Please copy every line of the records below that holds the word "card".

[[ Records to use open ]]

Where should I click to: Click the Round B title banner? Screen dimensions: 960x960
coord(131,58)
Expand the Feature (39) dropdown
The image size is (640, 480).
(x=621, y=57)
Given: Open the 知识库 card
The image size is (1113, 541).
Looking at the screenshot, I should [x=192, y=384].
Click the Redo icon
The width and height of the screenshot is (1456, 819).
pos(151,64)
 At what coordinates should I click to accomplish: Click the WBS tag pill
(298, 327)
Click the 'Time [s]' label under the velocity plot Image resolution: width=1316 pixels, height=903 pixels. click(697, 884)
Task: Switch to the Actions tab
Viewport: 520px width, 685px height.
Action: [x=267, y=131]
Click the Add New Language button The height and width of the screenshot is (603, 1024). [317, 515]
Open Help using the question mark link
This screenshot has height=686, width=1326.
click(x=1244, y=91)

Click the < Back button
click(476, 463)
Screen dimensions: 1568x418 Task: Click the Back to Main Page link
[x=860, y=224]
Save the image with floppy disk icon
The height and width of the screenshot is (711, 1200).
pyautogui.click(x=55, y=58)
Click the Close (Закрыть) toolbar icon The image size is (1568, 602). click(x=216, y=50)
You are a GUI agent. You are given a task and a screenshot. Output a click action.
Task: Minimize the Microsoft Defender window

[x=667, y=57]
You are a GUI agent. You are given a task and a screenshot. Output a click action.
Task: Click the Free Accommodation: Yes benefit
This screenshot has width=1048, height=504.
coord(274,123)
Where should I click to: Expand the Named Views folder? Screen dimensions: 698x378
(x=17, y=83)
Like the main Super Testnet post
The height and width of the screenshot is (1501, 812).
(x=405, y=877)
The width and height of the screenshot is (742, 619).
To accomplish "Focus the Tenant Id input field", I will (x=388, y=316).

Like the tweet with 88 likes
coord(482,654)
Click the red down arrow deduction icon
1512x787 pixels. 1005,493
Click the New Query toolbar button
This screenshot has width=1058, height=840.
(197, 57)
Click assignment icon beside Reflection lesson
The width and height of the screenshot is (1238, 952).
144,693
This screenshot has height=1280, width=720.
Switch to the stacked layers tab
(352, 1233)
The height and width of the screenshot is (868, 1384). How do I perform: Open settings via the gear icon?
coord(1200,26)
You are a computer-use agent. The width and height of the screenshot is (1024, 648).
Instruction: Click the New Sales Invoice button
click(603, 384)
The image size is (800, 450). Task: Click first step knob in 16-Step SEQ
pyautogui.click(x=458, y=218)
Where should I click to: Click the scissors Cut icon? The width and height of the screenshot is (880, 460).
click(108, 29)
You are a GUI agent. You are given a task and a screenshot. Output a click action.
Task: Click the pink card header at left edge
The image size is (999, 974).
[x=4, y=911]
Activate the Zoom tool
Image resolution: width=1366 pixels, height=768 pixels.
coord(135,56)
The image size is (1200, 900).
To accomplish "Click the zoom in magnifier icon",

[[ Records to use closed ]]

Task response -
Given: Open the 知识库 card
Task: Click the pink card header at left edge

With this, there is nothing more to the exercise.